Dave DeVidi presented a keynote talk called “Effective Advocacy: Can we talk to each other about hard topics?” at the Annual General Meeting of People First of Ontario. Dave explains, “People First is an important mutual support group for people with intellectual disabilities that, among other things, helps its members to become self-advocates, so I felt honoured by the invitation. I had given a short talk with the same title in B.C., which happened to be attended by the President of People First of Alberta, so I asked him what he’d have liked to have heard more about. He wanted more advice about how to do advocacy well, so I spent half of Saturday’s talk on that. The second half addressed a problem that is particularly likely to arise when advocating on disability issues: the desire to have ‘safe spaces’ in groups that include a lot of people who have been teased or bullied or excluded, coupled with the fact that people well-intentioned are particularly unlikely to voice disagreement when being lobbied by someone from an oppressed group for fear of looking like a jerk, which means that our rhetoric is unlikely to be called into question. As a result, we often use lines of argument that only seem persuasive to people who already agree with us. I suggested that if we really are committed to principles like ‘nothing about me without me’, we need to have hard conversations that call into question some of what people frequently say, and I tried out some ideas about how to have these conversations constructively and un-hurtfully.”
The 100th anniversary of Einstein’s publication of General Relativity was in November. In honour of the occasion, Doreen Fraser gave public lectures on Einstein’s contributions to quantum mechanics at the London Public Library and to PhilSoc (the library talk is on Youtube) and wrote this article. Doreen also gave a public lecture on the Higgs boson to an enthusiastic audience at FemPhys, the campus club for women in physics.
Heather Douglas went to the Canadian Science Policy Conference in Ottawa. There she got to meet our new Science Minister, Kirsty Duncan, and she gave two talks—one in a symposium on evidence-based decision-making, where she argued that the public actually has substantive roles to play (the slides for the talk are available here) and another in a session on science without boundaries, where she talked about how even in international science, borders and locations can matter a great deal. Heather says, “We had a great discussion in this session, and no one used powerpoint. Overall, the conference exuded optimism about science policy in Canada going forward. Now we have to make use of the opportunity and realize the promise that is there.”

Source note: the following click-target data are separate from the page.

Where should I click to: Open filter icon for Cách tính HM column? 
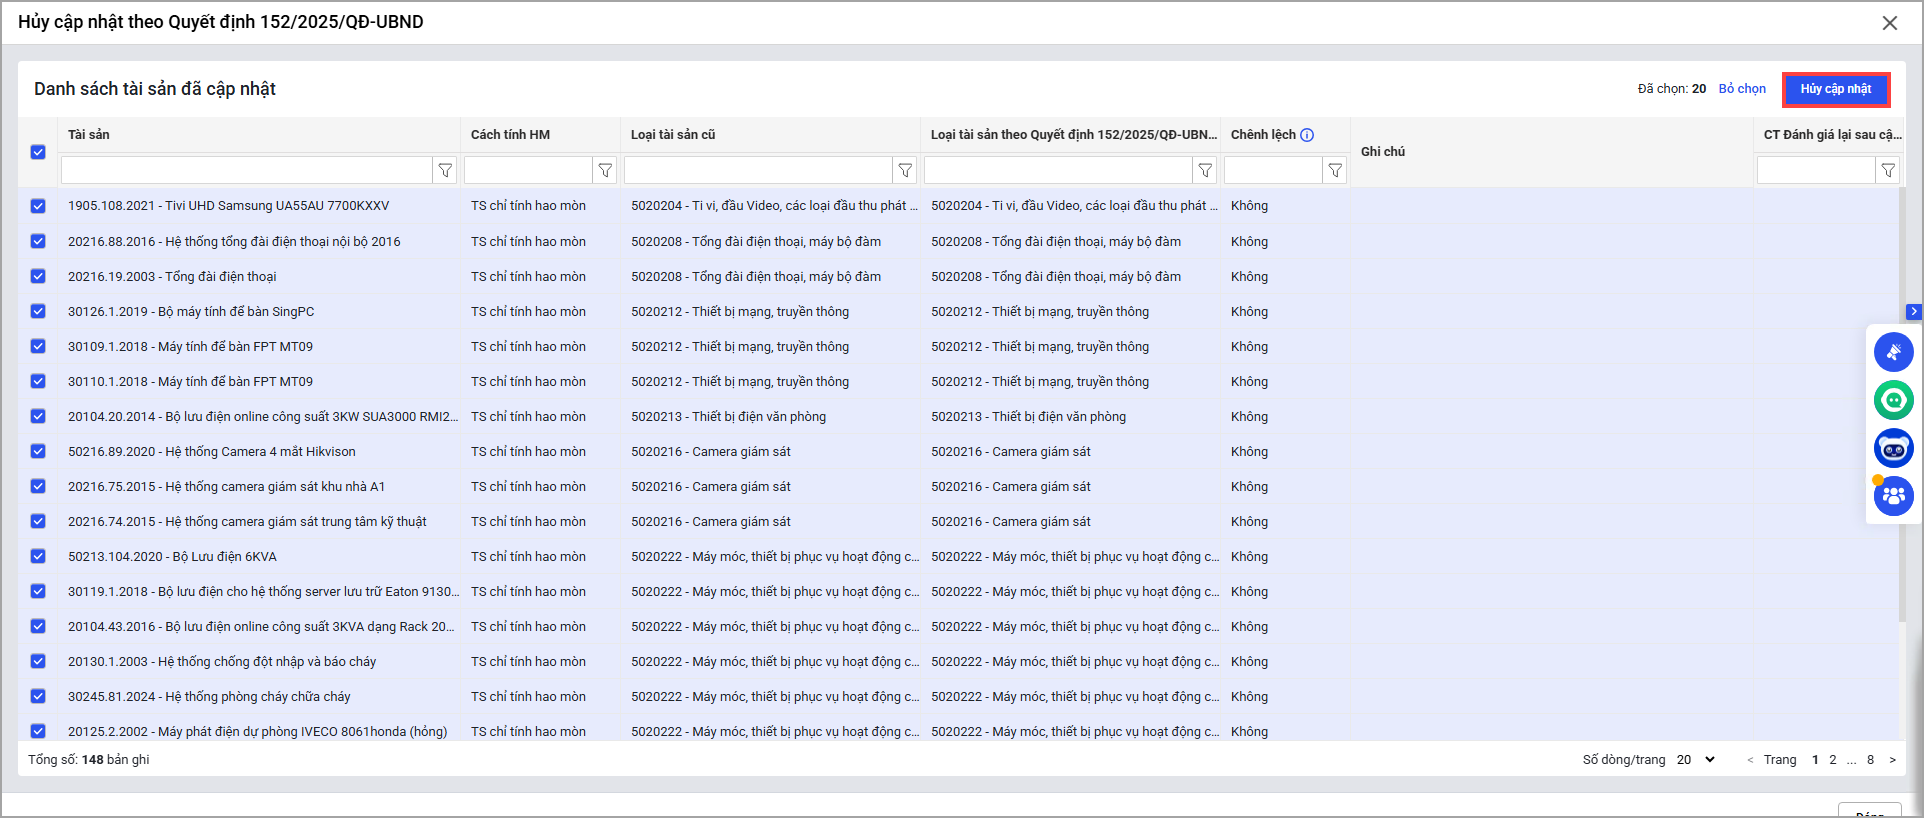click(x=605, y=171)
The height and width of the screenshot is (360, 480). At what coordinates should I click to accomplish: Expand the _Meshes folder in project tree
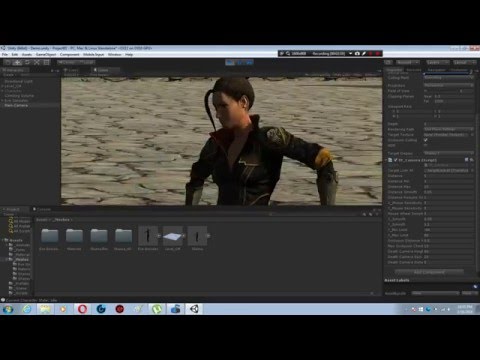tap(7, 259)
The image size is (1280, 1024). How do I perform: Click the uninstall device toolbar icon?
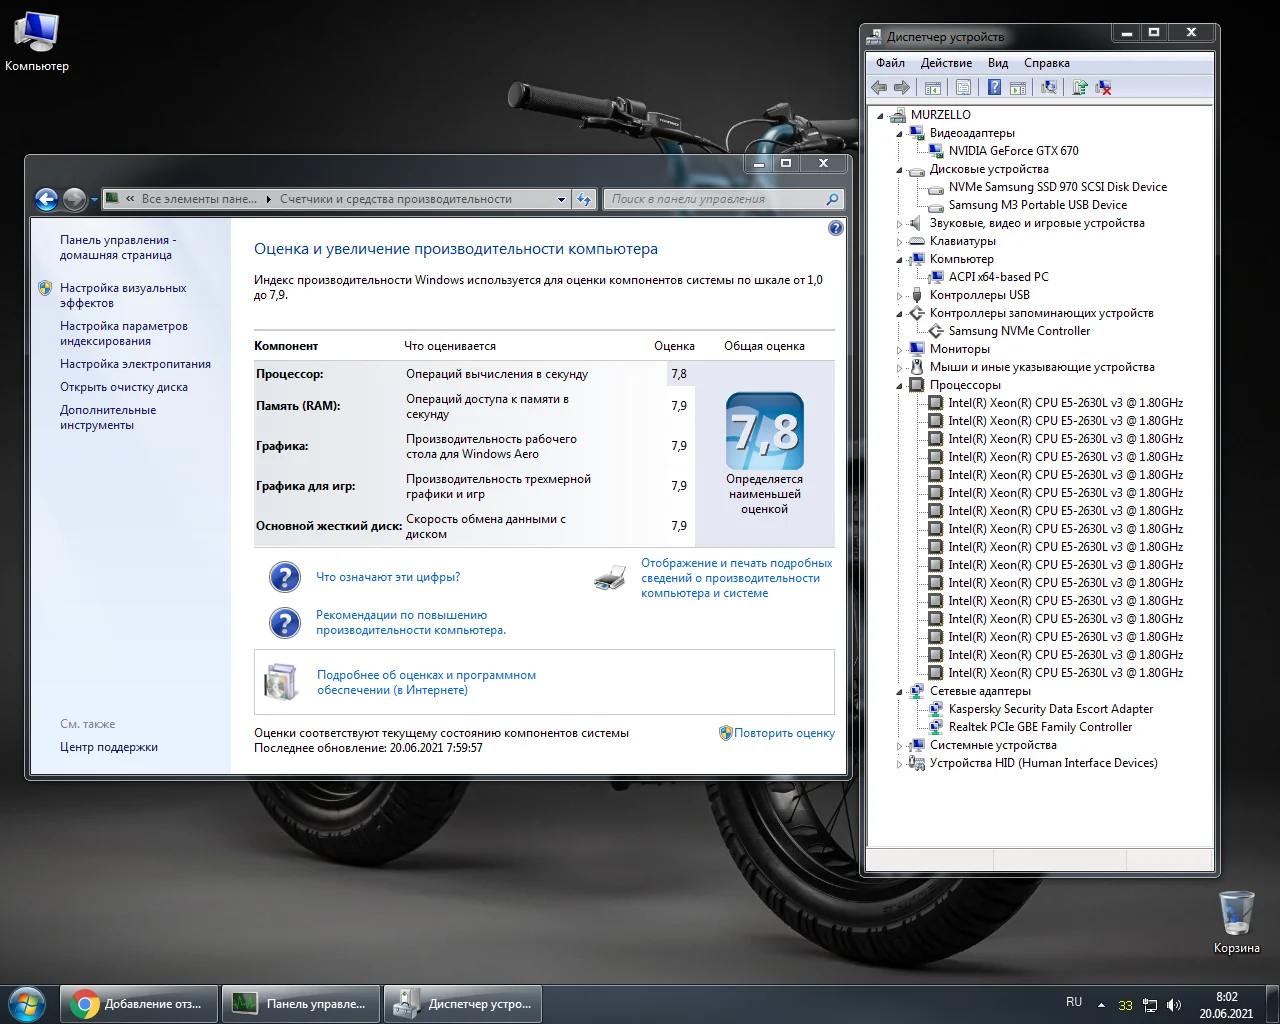[1104, 88]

Ian MacDonald attended the WCPA conference, which was held at the University of Saskatchewan. He gave a presentation, “Controversies over Bullshit,” which took a closer look at Harry Frankfurt’s major worry about how bullshitting tends to unfit a normal habit of caring about the ideals of correctness and sincerity. Ian explains, “There’s some dispute over whether there exists such a habit to begin with. In response, I argued that a statement produced by the bullshitter likely creates a tendency for consistency (of the foolish sort that will tend to hobgoblin the BSer), which makes Frankfurt’s worry mostly appropriate.”
Shannon Dea gave two interviews on 570News:
- One about the review of federal court judge Robin Camp for his conduct in a sexual assault trial. 12 November 2015.
- One about the representation of women on the boards of Canadian corporations. 20 November 2015.
Shannon notes that we are starting to receive submissions for the April 2016 conference the department will host on Science and Values in Peirce and Dewey. Cathy Legg (Waikato University, New Zealand) and our own Heather Douglas will give plenary addresses. As well, the conference honours the memory of the late Prof. Angus Kerr-Lawson, who taught in the Department for many years.
Lastly, PhilSoc held an event “Pints with Profs,” which drew a number of undergraduate and graduate students as well as faculty.